Pixel coordinate grounding data:
Segment Open
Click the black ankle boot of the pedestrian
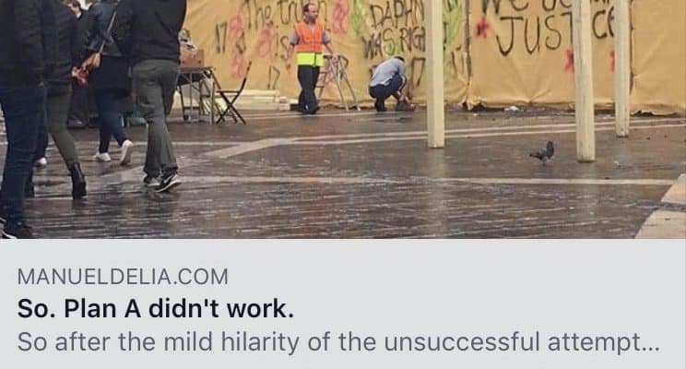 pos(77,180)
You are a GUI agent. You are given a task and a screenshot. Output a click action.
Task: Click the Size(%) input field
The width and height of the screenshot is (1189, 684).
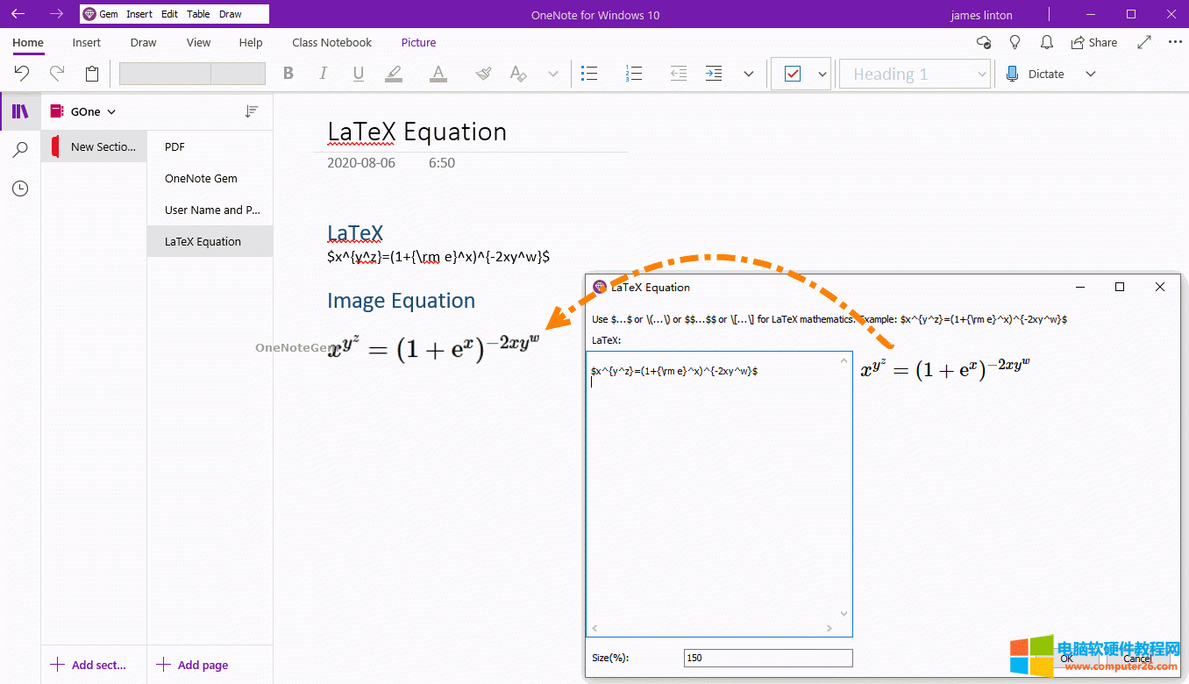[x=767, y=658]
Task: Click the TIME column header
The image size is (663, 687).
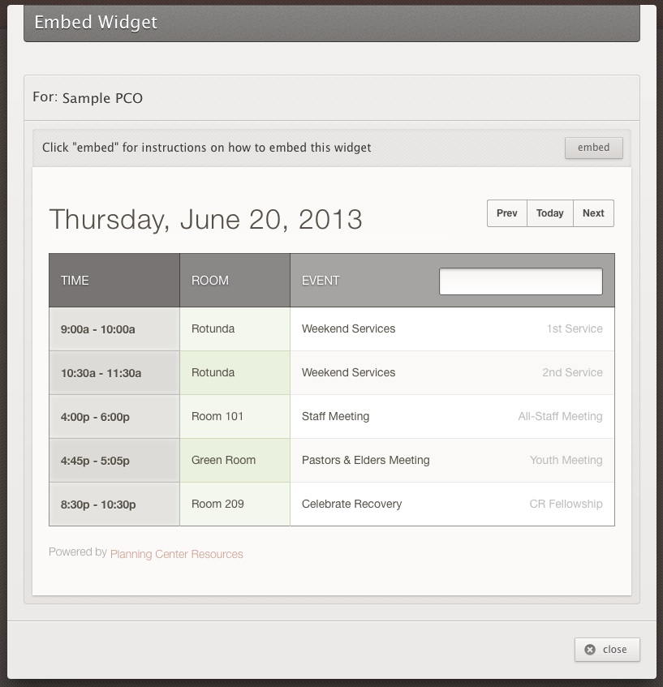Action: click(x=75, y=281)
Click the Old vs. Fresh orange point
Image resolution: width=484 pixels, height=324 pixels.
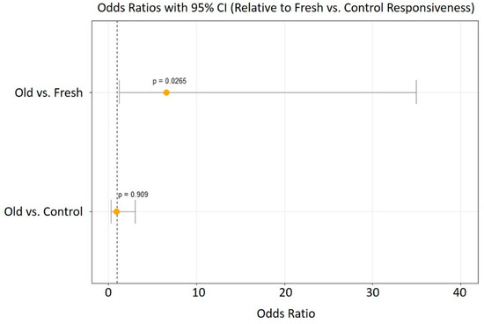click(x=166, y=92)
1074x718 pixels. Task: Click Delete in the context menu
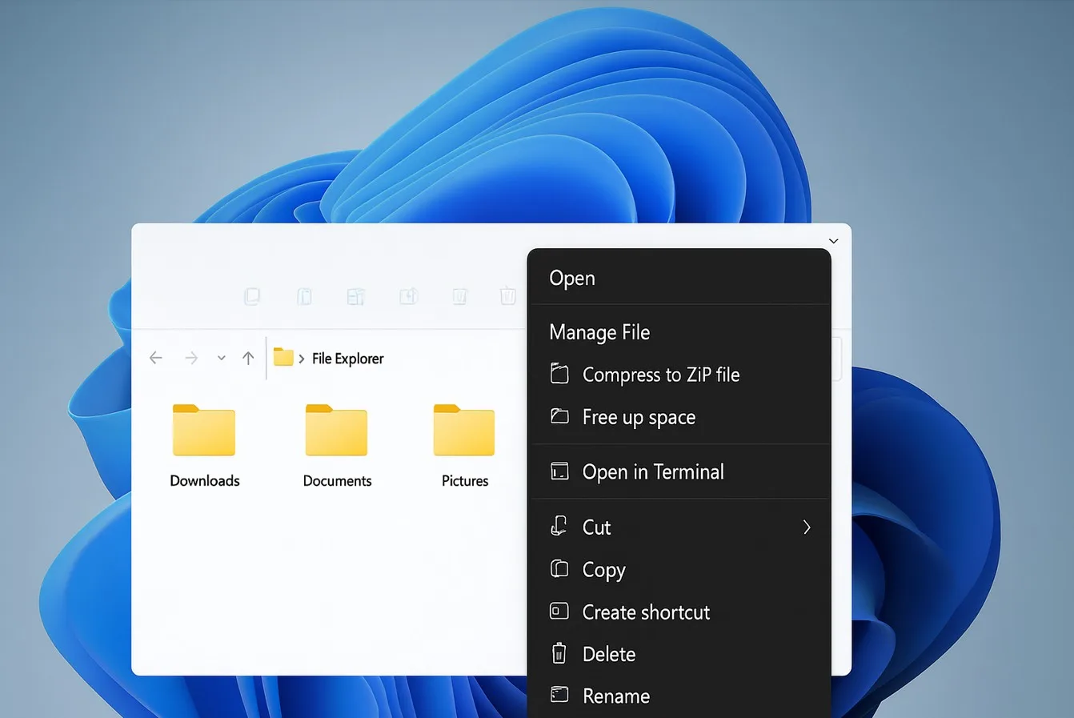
Segment Closed
■ To do ■
Repeat every entry above word for word, and include no pictures.

■ Response to the exercise ■
Click the black ankle boot of the pedestrian
 pos(77,180)
You are a GUI agent. You are given a task and a screenshot. Output a click action.
Task: Click the Size(%) input field
The width and height of the screenshot is (1189, 684).
[x=767, y=658]
Task: Click the TIME column header
The image size is (663, 687).
Action: click(x=75, y=281)
Click the Old vs. Fresh orange point
Image resolution: width=484 pixels, height=324 pixels.
click(x=166, y=92)
1074x718 pixels. Task: Click Delete in the context menu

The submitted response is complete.